Perhaps the most sought after award in academia, the Nobel Prize is the stuff of dreams for any ambitious individual in economics, physics, chemistry, literature, medicine, economics, or politics. This year, 14 individuals and organizations received it, three of them for physics: Alain Aspect, John F. Clauser, and Anton Zeilinger. According to the Nobel Prize website, these men were recognized for “experiments with entangled photons, establishing the violation of Bell inequalities and pioneering quantum information science.” Chances are, the dense scientific language in that statement left many indifferent, undermining the importance of the finding. Perhaps the greatest fault of the scientific community is its lack of transparency with the outside world; when made understandable, this year’s achievements become much more meaningful to the rest of us laymen. 

First off, we need to understand what quantum physics is to grasp Aspect, Clauser, and Zeilinger’s achievements. Simply put, quantum physics is the study of the movement of microscopic particles, like electrons, protons, or neutrons. The confusing part is that the actions of these particles are not really anything like that of macroscopic objects, like an apple or a ball. 

All three laureates were performing experiments based on a phenomenon known as quantum entanglement. Quantum entanglement describes the phenomenon of two particles  having interconnected states, no matter how far apart they are. Einstein disapprovingly referred to it as “spooky action at a distance.” To begin, imagine two entangled electrons. One of them is taken to a lab in New York and the other to a lab in Philadelphia. When scientists measure the spin — one of its properties — of the electron in New York, it will be the opposite of the electron in Philadelphia. If one is down, the other must be up. However, these may not always stay the same; measured at another time, the spin might be reversed. This holds true even if only one particle is measured. This theory was created by John Bell – hence the reference to “Bell Inequalities” – and the experiments of the three physicists vindicated Bell’s claim and simultaneously disproved Einstein’s. While Einstein (and some others) was right about the concept itself, he claimed that the particles’ states were determined the moment they became entangled, rejecting the theory of constant correlation between the two.

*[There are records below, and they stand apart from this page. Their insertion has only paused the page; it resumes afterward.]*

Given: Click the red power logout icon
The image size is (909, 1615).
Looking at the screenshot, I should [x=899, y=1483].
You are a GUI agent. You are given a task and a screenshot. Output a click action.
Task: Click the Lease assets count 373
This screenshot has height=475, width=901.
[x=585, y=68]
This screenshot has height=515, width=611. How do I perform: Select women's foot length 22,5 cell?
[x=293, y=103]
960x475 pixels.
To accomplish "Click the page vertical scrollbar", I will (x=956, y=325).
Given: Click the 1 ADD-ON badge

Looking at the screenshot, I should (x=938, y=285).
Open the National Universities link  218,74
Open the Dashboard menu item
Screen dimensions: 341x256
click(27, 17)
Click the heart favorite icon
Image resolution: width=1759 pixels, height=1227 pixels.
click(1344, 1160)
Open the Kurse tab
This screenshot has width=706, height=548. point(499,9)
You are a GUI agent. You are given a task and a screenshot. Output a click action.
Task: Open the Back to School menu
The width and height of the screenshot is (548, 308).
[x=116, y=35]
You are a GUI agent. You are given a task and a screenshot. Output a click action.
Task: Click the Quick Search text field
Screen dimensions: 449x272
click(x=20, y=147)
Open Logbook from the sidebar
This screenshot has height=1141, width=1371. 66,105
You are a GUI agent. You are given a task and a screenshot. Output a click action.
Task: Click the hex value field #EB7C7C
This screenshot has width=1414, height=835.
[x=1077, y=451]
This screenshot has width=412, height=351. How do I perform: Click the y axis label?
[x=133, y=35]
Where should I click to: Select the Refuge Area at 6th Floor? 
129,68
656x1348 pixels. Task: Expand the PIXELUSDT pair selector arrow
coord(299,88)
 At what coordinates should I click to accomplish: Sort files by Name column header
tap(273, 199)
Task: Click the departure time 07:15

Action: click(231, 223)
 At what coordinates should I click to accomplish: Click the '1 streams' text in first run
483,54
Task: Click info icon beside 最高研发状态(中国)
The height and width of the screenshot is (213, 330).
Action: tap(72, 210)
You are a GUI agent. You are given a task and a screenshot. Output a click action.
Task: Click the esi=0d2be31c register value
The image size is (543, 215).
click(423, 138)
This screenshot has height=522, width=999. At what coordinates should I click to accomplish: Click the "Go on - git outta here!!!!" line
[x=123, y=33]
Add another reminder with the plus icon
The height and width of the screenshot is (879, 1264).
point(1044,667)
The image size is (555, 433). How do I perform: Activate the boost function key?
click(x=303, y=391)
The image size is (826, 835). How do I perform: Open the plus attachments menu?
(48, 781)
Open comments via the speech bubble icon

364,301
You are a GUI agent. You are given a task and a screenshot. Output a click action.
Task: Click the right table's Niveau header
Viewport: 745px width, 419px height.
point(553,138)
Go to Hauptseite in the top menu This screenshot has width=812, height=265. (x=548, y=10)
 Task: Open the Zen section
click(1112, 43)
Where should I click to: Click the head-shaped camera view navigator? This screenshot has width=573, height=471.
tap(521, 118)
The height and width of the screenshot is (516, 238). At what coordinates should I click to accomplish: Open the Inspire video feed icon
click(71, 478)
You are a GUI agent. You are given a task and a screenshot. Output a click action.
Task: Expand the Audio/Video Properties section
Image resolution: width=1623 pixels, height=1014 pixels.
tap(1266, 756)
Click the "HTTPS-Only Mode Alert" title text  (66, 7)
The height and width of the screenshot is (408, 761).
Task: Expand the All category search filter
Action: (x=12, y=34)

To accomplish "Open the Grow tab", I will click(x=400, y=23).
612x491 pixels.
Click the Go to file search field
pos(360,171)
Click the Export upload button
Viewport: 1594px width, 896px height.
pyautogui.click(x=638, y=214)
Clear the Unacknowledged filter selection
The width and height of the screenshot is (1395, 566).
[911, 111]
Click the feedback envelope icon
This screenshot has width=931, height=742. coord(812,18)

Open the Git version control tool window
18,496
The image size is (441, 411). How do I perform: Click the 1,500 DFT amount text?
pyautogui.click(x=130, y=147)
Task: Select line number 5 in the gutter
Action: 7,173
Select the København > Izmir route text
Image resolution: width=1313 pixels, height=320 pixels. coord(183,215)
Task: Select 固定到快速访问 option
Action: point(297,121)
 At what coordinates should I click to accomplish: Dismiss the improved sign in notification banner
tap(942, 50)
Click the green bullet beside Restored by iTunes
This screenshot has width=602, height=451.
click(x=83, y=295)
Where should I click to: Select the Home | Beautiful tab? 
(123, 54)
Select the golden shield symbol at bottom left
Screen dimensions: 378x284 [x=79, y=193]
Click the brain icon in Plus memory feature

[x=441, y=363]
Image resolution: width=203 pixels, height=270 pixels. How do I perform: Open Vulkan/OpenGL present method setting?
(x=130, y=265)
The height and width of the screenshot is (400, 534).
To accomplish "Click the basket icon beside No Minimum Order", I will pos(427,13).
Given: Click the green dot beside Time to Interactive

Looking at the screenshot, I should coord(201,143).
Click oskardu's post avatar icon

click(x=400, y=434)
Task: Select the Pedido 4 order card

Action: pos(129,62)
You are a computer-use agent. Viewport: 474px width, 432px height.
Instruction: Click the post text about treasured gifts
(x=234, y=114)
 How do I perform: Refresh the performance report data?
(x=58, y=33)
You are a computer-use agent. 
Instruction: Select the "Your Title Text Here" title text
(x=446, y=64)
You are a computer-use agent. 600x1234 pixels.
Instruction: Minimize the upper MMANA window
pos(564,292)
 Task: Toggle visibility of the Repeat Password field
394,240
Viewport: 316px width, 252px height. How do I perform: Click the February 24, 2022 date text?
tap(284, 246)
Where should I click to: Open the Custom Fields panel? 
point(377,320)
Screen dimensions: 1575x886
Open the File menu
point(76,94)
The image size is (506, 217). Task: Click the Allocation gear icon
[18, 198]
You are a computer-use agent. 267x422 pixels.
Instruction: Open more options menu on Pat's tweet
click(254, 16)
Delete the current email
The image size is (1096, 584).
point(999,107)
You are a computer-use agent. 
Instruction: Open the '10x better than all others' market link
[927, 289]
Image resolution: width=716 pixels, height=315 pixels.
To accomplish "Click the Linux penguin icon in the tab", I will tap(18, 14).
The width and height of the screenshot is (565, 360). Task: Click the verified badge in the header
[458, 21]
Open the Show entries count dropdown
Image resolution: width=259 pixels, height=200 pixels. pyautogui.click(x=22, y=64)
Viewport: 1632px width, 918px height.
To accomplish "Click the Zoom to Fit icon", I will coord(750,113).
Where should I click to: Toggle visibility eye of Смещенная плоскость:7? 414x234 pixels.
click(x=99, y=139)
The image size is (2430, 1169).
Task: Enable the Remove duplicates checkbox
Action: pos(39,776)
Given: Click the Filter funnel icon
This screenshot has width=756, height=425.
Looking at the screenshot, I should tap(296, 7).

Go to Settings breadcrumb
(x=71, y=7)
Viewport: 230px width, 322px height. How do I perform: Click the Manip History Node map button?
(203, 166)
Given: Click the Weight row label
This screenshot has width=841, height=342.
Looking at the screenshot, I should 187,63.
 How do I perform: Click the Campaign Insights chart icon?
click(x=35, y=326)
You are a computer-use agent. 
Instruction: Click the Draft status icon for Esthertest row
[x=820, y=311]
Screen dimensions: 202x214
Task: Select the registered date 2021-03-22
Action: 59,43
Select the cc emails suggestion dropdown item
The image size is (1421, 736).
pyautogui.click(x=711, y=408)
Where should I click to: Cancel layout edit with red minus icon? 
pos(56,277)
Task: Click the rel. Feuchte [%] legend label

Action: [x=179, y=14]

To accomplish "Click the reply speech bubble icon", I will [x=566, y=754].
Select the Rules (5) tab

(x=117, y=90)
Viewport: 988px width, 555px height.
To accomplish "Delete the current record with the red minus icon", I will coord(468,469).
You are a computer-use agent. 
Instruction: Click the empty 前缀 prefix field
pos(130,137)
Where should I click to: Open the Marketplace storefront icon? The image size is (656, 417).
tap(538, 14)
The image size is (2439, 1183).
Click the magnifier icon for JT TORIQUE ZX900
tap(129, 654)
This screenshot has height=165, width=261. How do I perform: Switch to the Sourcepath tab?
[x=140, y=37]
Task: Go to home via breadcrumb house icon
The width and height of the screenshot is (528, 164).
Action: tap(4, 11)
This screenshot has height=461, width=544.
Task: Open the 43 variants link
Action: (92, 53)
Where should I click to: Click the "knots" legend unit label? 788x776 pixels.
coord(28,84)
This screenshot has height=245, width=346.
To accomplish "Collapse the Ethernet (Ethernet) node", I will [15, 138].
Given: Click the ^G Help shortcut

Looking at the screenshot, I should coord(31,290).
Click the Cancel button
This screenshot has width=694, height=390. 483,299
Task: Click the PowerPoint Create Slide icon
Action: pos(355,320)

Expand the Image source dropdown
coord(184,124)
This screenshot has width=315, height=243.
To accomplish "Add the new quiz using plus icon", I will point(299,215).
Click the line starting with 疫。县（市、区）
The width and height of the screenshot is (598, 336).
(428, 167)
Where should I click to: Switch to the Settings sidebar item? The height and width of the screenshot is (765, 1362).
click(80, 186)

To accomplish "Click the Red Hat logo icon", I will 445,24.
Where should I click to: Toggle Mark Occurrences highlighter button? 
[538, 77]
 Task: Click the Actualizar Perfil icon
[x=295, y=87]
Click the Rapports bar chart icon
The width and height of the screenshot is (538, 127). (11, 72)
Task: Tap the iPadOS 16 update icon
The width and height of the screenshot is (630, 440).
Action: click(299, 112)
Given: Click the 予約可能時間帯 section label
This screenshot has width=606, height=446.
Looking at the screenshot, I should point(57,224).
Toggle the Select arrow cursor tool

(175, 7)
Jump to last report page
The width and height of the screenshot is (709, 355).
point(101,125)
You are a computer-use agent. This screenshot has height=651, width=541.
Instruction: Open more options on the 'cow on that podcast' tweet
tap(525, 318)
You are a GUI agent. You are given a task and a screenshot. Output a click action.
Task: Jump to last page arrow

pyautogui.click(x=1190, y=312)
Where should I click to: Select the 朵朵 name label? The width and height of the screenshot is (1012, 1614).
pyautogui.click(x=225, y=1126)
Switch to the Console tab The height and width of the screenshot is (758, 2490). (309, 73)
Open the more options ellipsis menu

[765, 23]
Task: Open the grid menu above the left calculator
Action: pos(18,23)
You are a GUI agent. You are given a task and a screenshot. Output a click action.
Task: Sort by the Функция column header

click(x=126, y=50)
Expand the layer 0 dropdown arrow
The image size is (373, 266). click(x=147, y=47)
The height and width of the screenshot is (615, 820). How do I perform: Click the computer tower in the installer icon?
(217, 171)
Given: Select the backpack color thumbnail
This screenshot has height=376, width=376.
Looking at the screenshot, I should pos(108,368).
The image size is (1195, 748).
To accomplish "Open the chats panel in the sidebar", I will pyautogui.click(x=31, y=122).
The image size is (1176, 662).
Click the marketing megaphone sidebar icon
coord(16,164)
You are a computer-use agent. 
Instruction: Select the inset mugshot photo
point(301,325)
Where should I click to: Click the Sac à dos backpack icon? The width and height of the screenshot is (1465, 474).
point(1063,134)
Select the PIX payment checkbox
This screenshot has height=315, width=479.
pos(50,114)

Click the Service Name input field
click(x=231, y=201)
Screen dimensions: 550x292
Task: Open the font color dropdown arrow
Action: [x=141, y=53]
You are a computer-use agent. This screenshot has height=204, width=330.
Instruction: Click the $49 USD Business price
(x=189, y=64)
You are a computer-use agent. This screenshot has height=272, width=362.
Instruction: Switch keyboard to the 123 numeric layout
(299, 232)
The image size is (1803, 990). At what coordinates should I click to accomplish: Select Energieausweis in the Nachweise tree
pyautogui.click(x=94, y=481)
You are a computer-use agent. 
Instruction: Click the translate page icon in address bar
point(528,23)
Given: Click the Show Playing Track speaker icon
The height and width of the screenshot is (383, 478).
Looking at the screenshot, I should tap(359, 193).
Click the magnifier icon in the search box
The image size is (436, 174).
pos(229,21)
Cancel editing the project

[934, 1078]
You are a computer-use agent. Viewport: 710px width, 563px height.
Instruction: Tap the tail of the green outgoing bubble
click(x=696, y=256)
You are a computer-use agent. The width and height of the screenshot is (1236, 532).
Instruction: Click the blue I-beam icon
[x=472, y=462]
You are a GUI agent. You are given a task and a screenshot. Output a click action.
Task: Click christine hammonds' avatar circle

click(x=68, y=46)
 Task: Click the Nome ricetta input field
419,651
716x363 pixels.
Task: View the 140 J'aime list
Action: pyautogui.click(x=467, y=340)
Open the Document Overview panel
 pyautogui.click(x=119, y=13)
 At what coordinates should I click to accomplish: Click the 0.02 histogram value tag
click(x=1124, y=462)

Beyond the abstract, groundbreaking theoretical research, the findings earning the Nobel Prize actually have very important implications for our future. Quantum entanglement is a crucial aspect of quantum information science, regarding quantum computing. Because the properties of quantum entanglement mean that two particles can send information faster than the speed of light, a quantum computer would be able to break the most secure cryptographic systems in use today, many of which encrypt emails, texts, and other kinds of data. Many countries and private companies have been investing heavily in quantum computer research, since their very existence threatens online security and privacy. Clauser, Aspect, and Zeilinger’s research has further unveiled the mysteries of the quantum world, allowing scientists to forge new paths into the unknown. Quantum mechanics is beginning to look more and more like the science of the future.